TASK TO COMPLETE: Reproduce the material from the line containing "Given: Switch to the Clock Configuration tab" through the end of the material, word for word, and leave the pictures out.

MATERIALS PROVIDED:
--------
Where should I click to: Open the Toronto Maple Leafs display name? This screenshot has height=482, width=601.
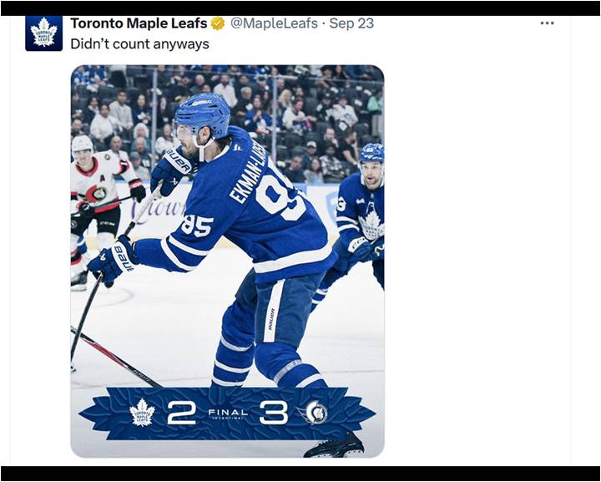(x=139, y=23)

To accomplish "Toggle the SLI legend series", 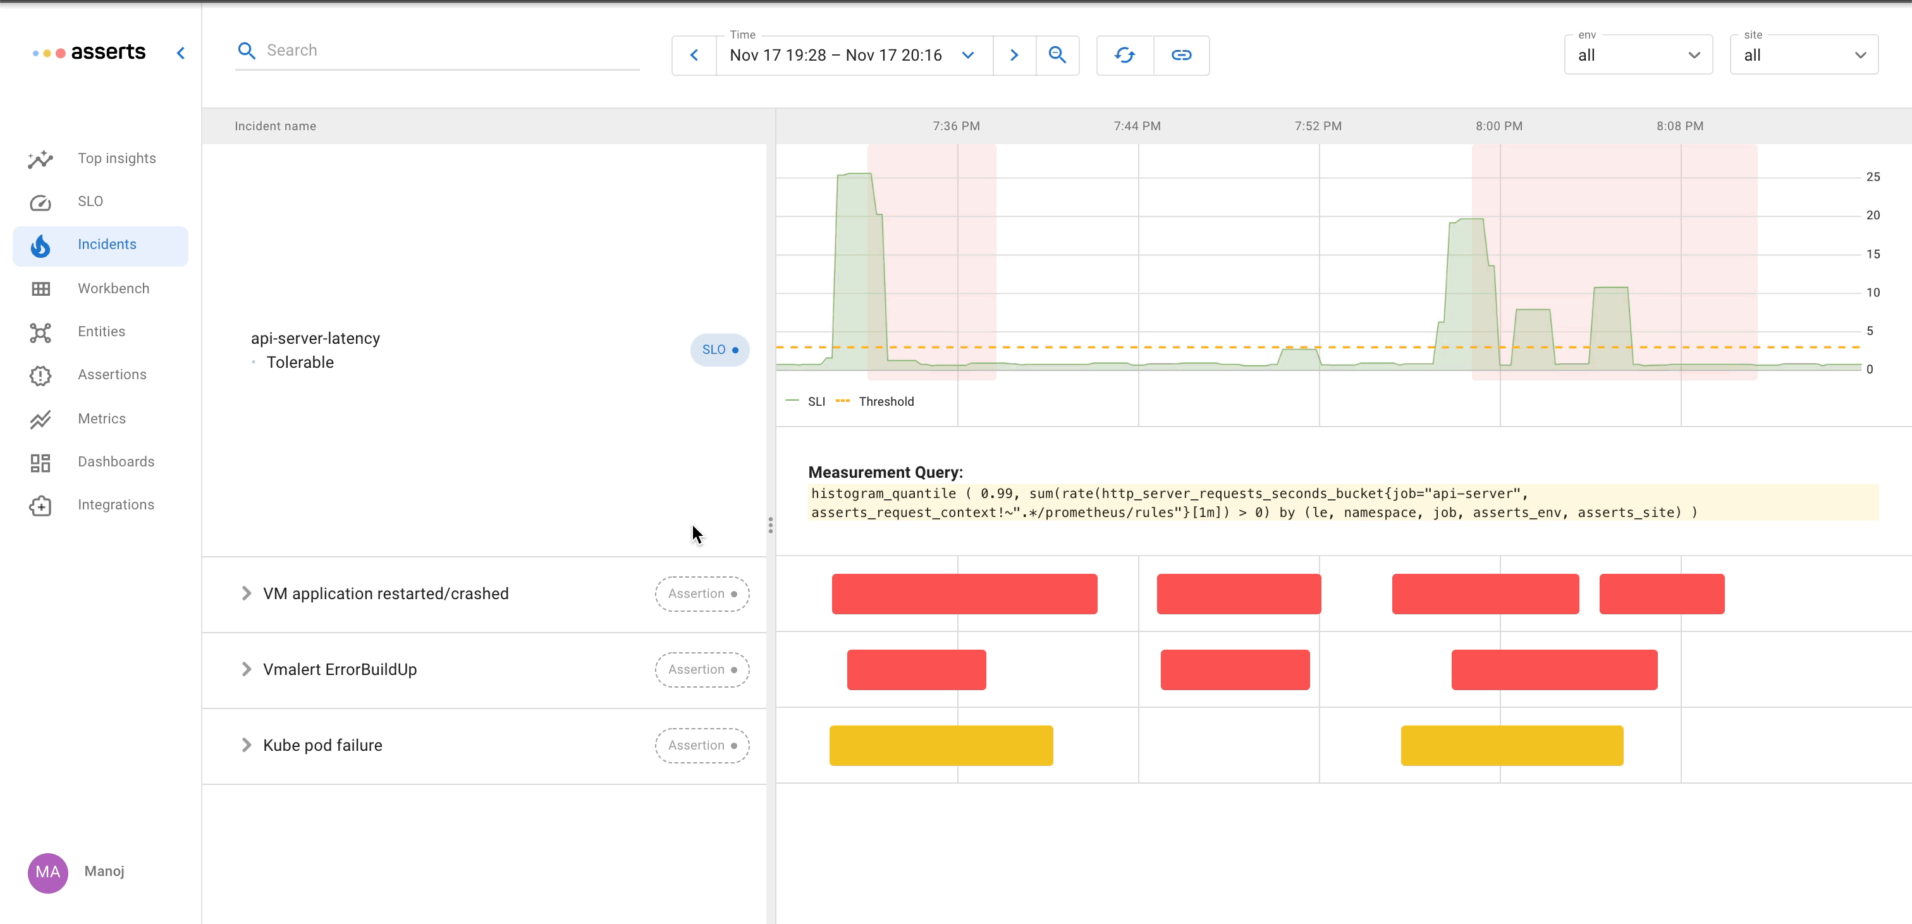I will 815,402.
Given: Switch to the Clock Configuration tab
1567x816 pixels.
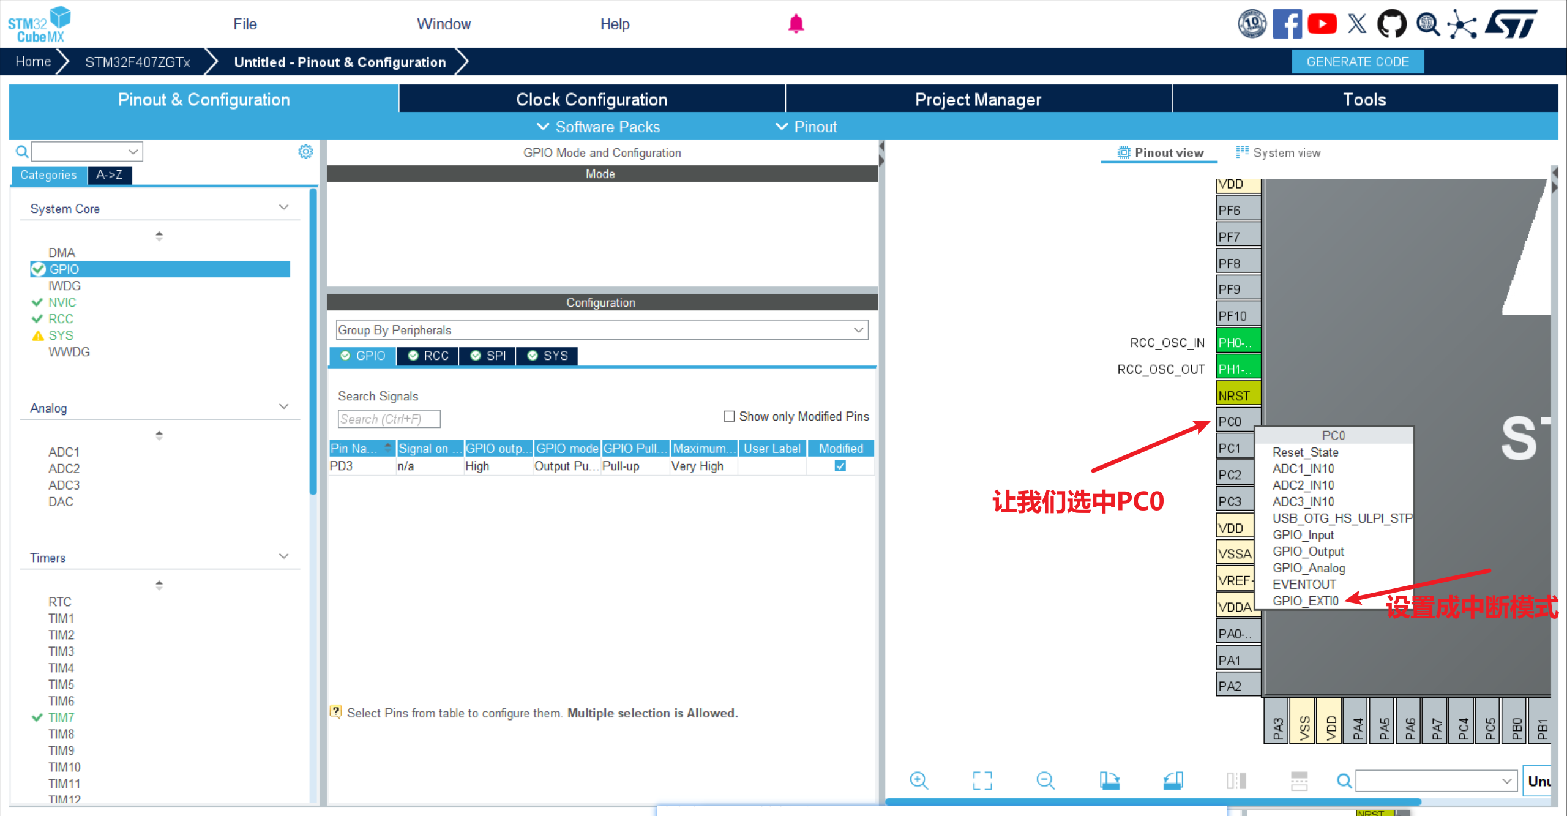Looking at the screenshot, I should pyautogui.click(x=591, y=99).
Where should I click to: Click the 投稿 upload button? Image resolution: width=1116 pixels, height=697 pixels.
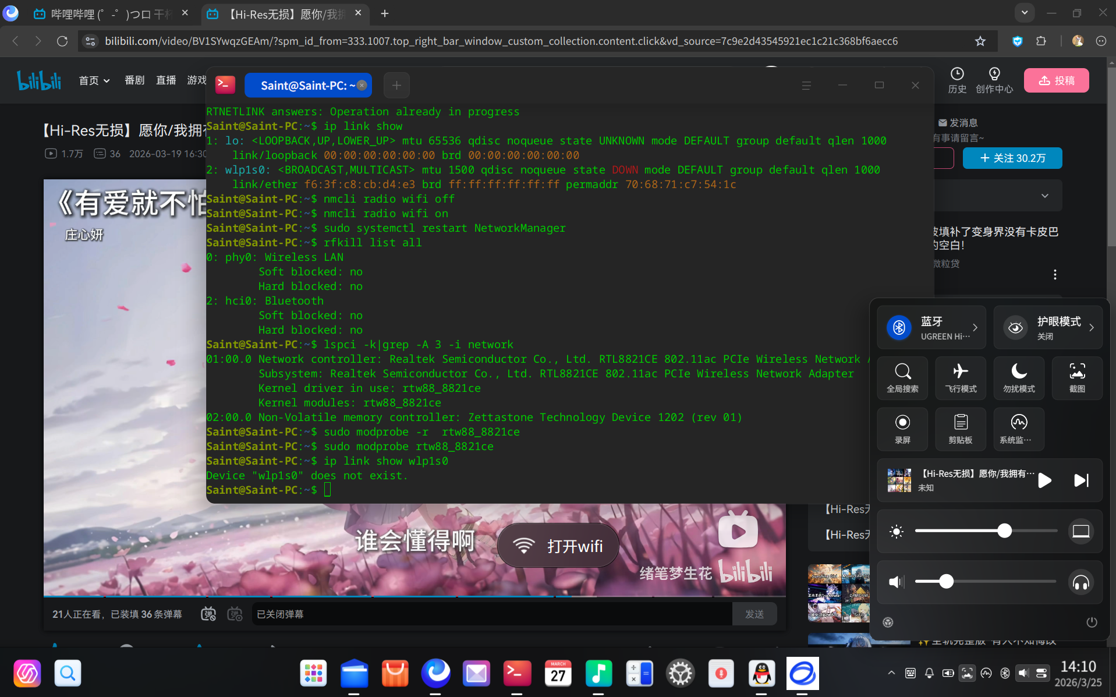pyautogui.click(x=1056, y=80)
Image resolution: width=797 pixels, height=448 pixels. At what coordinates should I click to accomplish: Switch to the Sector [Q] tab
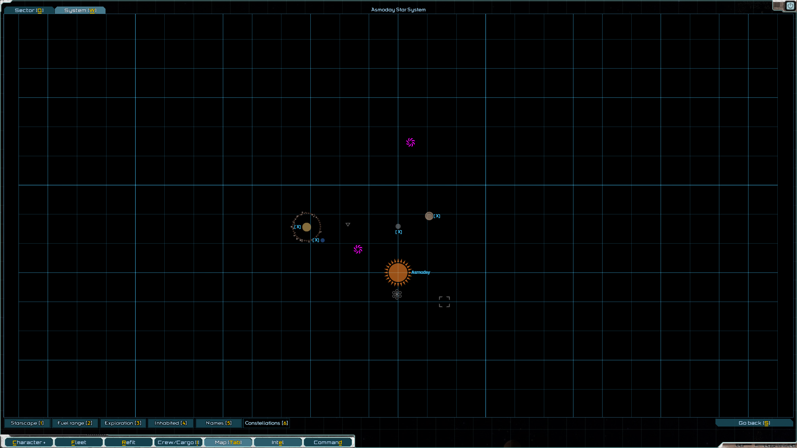click(x=29, y=10)
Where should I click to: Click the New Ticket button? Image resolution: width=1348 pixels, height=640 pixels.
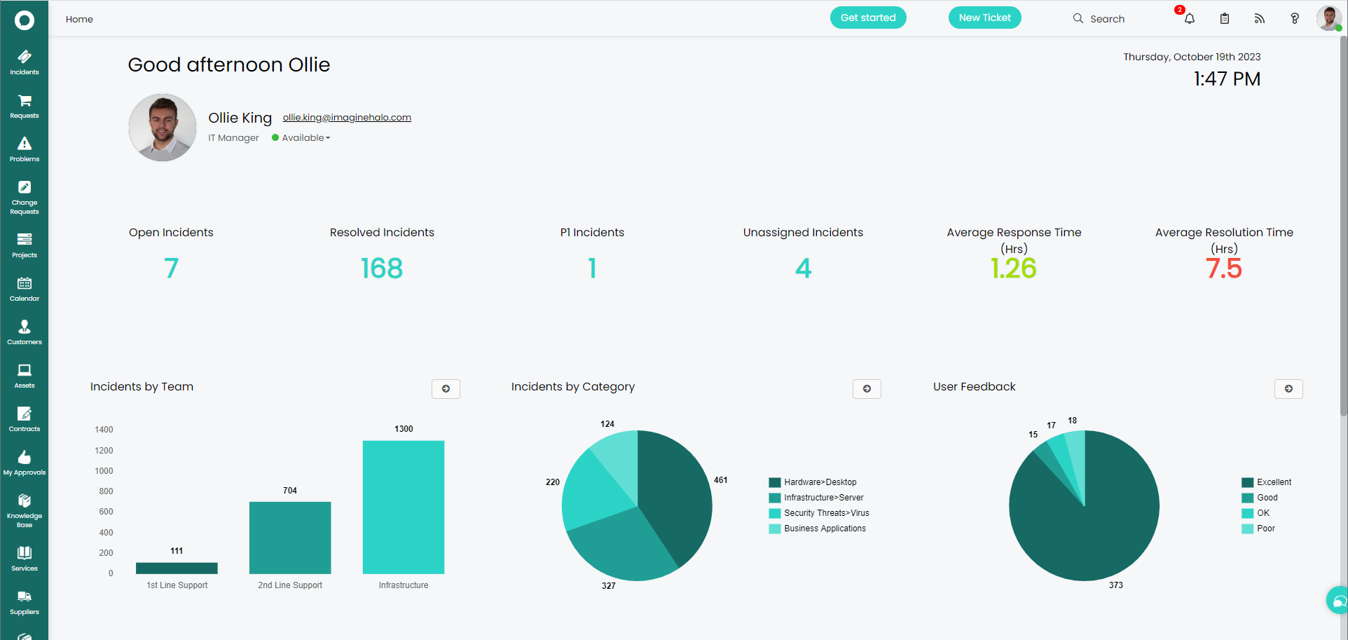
--------
IN RESPONSE:
Given: Switch to the Clock Configuration tab
1567x816 pixels.
Looking at the screenshot, I should pyautogui.click(x=591, y=99).
Where should I click to: Click the 投稿 upload button? Image resolution: width=1116 pixels, height=697 pixels.
pyautogui.click(x=1056, y=80)
Image resolution: width=797 pixels, height=448 pixels. At what coordinates should I click to accomplish: Switch to the Sector [Q] tab
click(x=29, y=10)
Where should I click to: Click the New Ticket button? Image resolution: width=1348 pixels, height=640 pixels.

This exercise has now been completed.